(Stored items)
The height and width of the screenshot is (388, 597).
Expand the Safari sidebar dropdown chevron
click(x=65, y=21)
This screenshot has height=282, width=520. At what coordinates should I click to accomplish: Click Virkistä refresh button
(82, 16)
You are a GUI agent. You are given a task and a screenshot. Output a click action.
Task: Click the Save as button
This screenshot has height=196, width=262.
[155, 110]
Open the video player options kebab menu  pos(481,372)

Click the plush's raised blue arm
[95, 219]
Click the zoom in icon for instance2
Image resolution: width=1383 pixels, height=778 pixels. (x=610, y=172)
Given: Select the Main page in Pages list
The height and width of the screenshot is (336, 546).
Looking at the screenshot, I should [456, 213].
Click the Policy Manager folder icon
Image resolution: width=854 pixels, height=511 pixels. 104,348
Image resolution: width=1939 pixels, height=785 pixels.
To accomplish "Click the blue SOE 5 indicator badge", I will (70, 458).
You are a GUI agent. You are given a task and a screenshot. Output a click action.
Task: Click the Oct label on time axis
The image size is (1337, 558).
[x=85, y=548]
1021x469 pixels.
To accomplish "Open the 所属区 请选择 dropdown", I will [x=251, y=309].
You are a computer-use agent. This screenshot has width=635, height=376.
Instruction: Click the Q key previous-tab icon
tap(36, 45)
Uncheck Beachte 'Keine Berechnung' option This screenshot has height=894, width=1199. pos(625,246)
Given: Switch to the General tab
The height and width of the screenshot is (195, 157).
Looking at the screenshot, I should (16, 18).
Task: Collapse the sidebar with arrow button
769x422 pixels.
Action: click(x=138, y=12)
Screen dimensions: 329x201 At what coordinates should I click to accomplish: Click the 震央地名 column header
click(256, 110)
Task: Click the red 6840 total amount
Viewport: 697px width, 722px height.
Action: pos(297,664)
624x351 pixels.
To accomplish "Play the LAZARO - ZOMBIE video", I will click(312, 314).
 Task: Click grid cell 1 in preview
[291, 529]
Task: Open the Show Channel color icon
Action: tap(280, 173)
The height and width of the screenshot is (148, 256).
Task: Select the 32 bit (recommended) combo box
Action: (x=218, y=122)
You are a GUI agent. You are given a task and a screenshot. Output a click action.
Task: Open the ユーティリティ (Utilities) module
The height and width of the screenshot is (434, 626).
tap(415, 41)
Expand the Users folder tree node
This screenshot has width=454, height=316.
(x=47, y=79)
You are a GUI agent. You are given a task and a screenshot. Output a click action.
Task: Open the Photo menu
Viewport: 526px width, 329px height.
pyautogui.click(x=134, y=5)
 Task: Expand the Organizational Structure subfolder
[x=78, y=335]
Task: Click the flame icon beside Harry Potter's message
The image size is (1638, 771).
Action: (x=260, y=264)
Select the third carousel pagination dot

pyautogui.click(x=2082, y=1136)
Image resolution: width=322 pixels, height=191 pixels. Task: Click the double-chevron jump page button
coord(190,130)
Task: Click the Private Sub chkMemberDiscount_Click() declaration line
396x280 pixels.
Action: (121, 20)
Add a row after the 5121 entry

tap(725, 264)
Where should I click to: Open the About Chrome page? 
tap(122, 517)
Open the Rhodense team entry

*Problem requirements:* Convert all of the data above into a JSON list of strings, one string per line, leaving out blank lines.

*Result for this task:*
[
  "The height and width of the screenshot is (388, 597).",
  "Expand the Safari sidebar dropdown chevron",
  "click(x=65, y=21)",
  "This screenshot has height=282, width=520. At what coordinates should I click to accomplish: Click Virkistä refresh button",
  "(82, 16)",
  "You are a GUI agent. You are given a task and a screenshot. Output a click action.",
  "Task: Click the Save as button",
  "This screenshot has height=196, width=262.",
  "[155, 110]",
  "Open the video player options kebab menu  pos(481,372)",
  "Click the plush's raised blue arm",
  "[95, 219]",
  "Click the zoom in icon for instance2",
  "Image resolution: width=1383 pixels, height=778 pixels. (x=610, y=172)",
  "Given: Select the Main page in Pages list",
  "The height and width of the screenshot is (336, 546).",
  "Looking at the screenshot, I should [456, 213].",
  "Click the Policy Manager folder icon",
  "Image resolution: width=854 pixels, height=511 pixels. 104,348",
  "Image resolution: width=1939 pixels, height=785 pixels.",
  "To accomplish \"Click the blue SOE 5 indicator badge\", I will (70, 458).",
  "You are a GUI agent. You are given a task and a screenshot. Output a click action.",
  "Task: Click the Oct label on time axis",
  "The image size is (1337, 558).",
  "[x=85, y=548]",
  "1021x469 pixels.",
  "To accomplish \"Open the 所属区 请选择 dropdown\", I will [x=251, y=309].",
  "You are a computer-use agent. This screenshot has width=635, height=376.",
  "Instruction: Click the Q key previous-tab icon",
  "tap(36, 45)",
  "Uncheck Beachte 'Keine Berechnung' option This screenshot has height=894, width=1199. pos(625,246)",
  "Given: Switch to the General tab",
  "The height and width of the screenshot is (195, 157).",
  "Looking at the screenshot, I should (16, 18).",
  "Task: Collapse the sidebar with arrow button",
  "769x422 pixels.",
  "Action: click(x=138, y=12)",
  "Screen dimensions: 329x201 At what coordinates should I click to accomplish: Click the 震央地名 column header",
  "click(256, 110)",
  "Task: Click the red 6840 total amount",
  "Viewport: 697px width, 722px height.",
  "Action: pos(297,664)",
  "624x351 pixels.",
  "To accomplish \"Play the LAZARO - ZOMBIE video\", I will click(312, 314).",
  " Task: Click grid cell 1 in preview",
  "[291, 529]",
  "Task: Open the Show Channel color icon",
  "Action: tap(280, 173)",
  "The height and width of the screenshot is (148, 256).",
  "Task: Select the 32 bit (recommended) combo box",
  "Action: (x=218, y=122)",
  "You are a GUI agent. You are given a task and a screenshot. Output a click action.",
  "Task: Open the ユーティリティ (Utilities) module",
  "The height and width of the screenshot is (434, 626).",
  "tap(415, 41)",
  "Expand the Users folder tree node",
  "This screenshot has width=454, height=316.",
  "(x=47, y=79)",
  "You are a GUI agent. You are given a task and a screenshot. Output a click action.",
  "Task: Open the Photo menu",
  "Viewport: 526px width, 329px height.",
  "pyautogui.click(x=134, y=5)",
  " Task: Expand the Organizational Structure subfolder",
  "[x=78, y=335]",
  "Task: Click the flame icon beside Harry Potter's message",
  "The image size is (1638, 771).",
  "Action: (x=260, y=264)",
  "Select the third carousel pagination dot",
  "pyautogui.click(x=2082, y=1136)",
  "Image resolution: width=322 pixels, height=191 pixels. Task: Click the double-chevron jump page button",
  "coord(190,130)",
  "Task: Click the Private Sub chkMemberDiscount_Click() declaration line",
  "396x280 pixels.",
  "Action: (121, 20)",
  "Add a row after the 5121 entry",
  "tap(725, 264)",
  "Where should I click to: Open the About Chrome page? ",
  "tap(122, 517)",
  "Open the Rhodense team entry"
]